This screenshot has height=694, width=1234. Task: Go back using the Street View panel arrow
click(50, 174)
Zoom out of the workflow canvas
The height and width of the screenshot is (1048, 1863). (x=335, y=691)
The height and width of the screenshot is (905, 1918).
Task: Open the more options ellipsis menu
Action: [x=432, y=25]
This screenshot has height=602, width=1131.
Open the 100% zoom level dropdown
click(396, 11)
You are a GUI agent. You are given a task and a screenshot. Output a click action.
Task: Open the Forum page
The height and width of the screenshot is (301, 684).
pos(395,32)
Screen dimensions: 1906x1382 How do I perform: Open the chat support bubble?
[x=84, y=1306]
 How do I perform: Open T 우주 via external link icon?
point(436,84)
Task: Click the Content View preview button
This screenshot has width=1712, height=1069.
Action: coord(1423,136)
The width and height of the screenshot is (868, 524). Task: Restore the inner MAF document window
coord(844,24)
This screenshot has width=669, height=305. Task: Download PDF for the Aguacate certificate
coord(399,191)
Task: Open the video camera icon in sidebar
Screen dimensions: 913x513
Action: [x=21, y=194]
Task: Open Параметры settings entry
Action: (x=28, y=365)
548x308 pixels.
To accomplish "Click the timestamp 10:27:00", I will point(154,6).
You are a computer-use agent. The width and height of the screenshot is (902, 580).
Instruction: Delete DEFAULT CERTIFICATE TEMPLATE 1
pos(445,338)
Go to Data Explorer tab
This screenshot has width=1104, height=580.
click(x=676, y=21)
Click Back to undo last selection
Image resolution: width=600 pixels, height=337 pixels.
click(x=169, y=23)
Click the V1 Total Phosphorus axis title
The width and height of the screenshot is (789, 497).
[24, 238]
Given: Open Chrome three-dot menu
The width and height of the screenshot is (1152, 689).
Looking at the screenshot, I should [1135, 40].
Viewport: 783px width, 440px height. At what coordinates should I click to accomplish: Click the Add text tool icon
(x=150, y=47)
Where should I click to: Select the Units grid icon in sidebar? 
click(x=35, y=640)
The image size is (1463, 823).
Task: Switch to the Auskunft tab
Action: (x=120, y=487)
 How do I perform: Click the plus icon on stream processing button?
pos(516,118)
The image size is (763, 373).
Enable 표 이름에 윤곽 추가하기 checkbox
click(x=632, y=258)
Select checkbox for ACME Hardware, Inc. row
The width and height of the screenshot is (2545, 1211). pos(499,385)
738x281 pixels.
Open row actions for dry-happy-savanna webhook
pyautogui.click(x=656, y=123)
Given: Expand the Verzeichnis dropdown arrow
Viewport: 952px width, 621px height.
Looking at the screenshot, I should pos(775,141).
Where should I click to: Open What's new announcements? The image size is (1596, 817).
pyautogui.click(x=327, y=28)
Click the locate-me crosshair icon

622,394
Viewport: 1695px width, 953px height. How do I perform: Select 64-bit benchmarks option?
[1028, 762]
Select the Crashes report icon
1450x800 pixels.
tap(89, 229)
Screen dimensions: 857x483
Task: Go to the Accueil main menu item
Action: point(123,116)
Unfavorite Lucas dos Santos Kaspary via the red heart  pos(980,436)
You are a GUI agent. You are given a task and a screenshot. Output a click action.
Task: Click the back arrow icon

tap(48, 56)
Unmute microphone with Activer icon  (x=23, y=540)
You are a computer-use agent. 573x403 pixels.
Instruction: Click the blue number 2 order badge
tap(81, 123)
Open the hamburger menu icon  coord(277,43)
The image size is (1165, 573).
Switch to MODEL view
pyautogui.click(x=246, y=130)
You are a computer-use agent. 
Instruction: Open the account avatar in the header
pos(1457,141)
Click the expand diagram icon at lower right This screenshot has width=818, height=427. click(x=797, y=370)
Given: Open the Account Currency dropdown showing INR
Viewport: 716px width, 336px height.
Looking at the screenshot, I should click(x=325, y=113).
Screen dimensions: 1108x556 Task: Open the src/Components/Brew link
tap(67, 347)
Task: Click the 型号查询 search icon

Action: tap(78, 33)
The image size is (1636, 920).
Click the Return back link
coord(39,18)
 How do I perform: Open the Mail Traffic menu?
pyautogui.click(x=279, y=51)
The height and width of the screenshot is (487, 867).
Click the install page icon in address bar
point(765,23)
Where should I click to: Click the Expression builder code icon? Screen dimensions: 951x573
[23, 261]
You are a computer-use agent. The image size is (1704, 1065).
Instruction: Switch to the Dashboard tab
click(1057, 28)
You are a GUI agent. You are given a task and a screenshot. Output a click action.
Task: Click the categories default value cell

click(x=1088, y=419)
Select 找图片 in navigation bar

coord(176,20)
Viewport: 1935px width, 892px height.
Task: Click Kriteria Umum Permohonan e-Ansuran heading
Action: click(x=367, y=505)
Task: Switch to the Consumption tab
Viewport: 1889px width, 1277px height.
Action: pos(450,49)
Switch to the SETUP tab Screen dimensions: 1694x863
--------------------------------
◆ YOUR ASSIGNMENT ◆
Repeat, word for word, the lines above between the line holding "Instruction: Delete DEFAULT" and the line holding "Click the V1 Total Phosphorus axis title", inclusive; omit everything else.

◆ SOLUTION TO THIS TASK ◆
Instruction: Delete DEFAULT CERTIFICATE TEMPLATE 1
pos(445,338)
Go to Data Explorer tab
This screenshot has width=1104, height=580.
click(x=676, y=21)
Click Back to undo last selection
Image resolution: width=600 pixels, height=337 pixels.
click(x=169, y=23)
Click the V1 Total Phosphorus axis title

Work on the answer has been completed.